Mark Borghi Fine Art

John Chamberlain

Cradle

30456092_1_x

Cradle

1981

Urethane foam, cord and fabric

36.5 x  78  x 39.25 inches (92.71 x 198.12 x 99.69 cm)

Sold with a certificate from John Chamberlain Studio

Exhibitons:
John Chamberlain—Foam Sculptures 1966-1981,The Chinati Foundation, Marfa, Texas, October 5, 2005-June 1, 2006

Illustrated:
Stockebrand, Marianne, ed. John Chamberlain: The Foam Sculptures. Marfa: Chinati Foundation, 2007. pp 104-5.

 

A seminal figure in the history of modern art, the American sculptor John Chamberlain (1927-2011) is best known for his brightly-painted abstract assemblages of scrap automotive steel; works that straddle the spheres of Abstract Expressionism and Pop Art. Among artists and art historians, Chamberlain is particularly honored for his use of unconventional materials, a practice that changed critical thinking on the nature of sculpture. As the artist and critic Donald Judd wrote, Chamberlain’s openwork, interstitial forms made of everyday substances challenged “the prevailing idea of sculpture as a solid mass.”

Chamberlain sculpted with just about anything. Successful experiments employed paper bags, aluminum foil, and Plexiglas. “One day something—some one thing—pops out at you, and you pick it up, and you take it over, and you put it somewhere else, and it fits,” Chamberlain said of his materials. “It’s just the right thing at the right moment.” From 1966 into the 1970s, that “something,” almost exclusively, was urethane foam rubber. His experiments began when the artist played with household sponges and twine, which led to larger scale sculptures that Chamberlain intended for use as furniture, including Cradle (1985).

“Chamberlain cut, folded, and tied [pieces of urethane foam] to make a kind of instant sculpture—direct, graceful, and immediate,” according to the exhibition notes for a show of some 30 of these lesser-known Chamberlain sculptures at the Chinati Foundation in Marfa, Texas. “The work presents another aspect, complementary to the steel sculptures, of Chamberlain’s unique exploration of form and materiality.”

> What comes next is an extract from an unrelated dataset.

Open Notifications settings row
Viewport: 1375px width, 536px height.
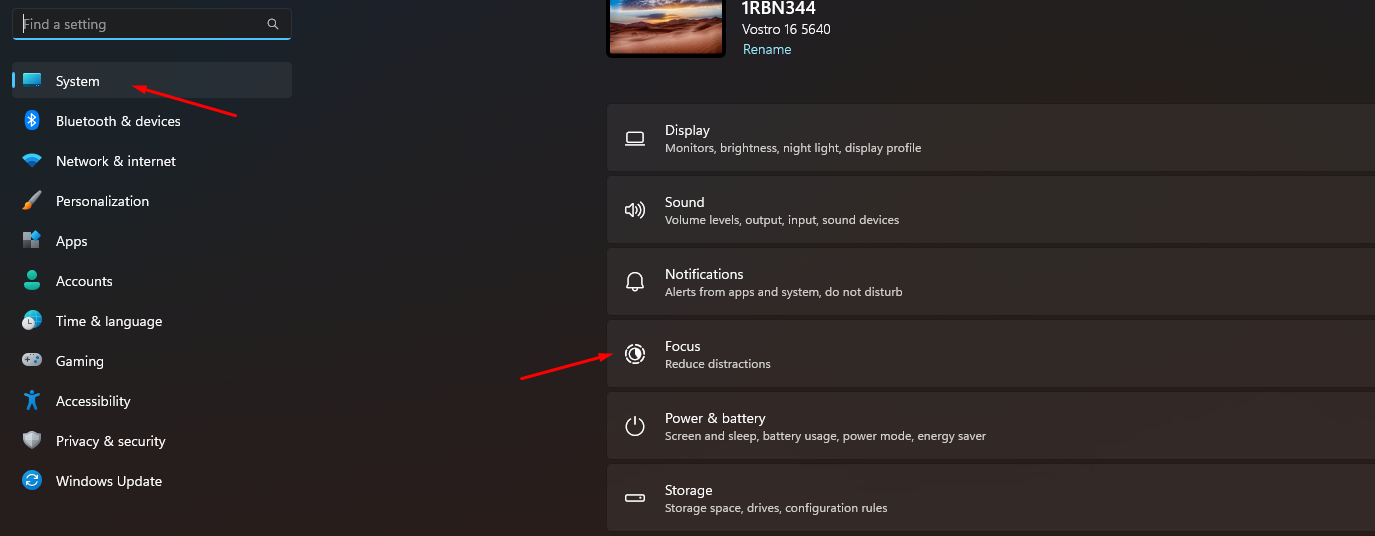(991, 282)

Art historian Klaus Kertess has pointed out that foam sculptures such as Cradle render more specific the sexual and anatomical references that appear only suggestively in Chamberlain’s steel sculptures. Moreover, Kertess adds, Chamberlain’s deployment of sculpture as furniture anticipates by several years efforts in a similar vein by Scott Burton, and, later, Jorge Pardo.

Stockebrand, Marianne, ed. John Chamberlain: The Foam Sculptures. Marfa, Texas: Chinati Foundation, 2007. Print.
“John Chamberlain: Foam Sculptures (1966-1979) ; Photographs (1989-2004).” Exhibitions. Chinati Foundation, Marfa, Texas, Oct. 2005. Web. 27 Aug. 2014.
“John Chamberlain Retrospective (announcement). “Guggenheim Museum, New York. 21 Feb. 2012. Web. 27 Aug. 2014.
“John Chamberlain: Biography.” Dia Art Foundation, Beacon, New York, n.d. Web. 27 Aug. 2014.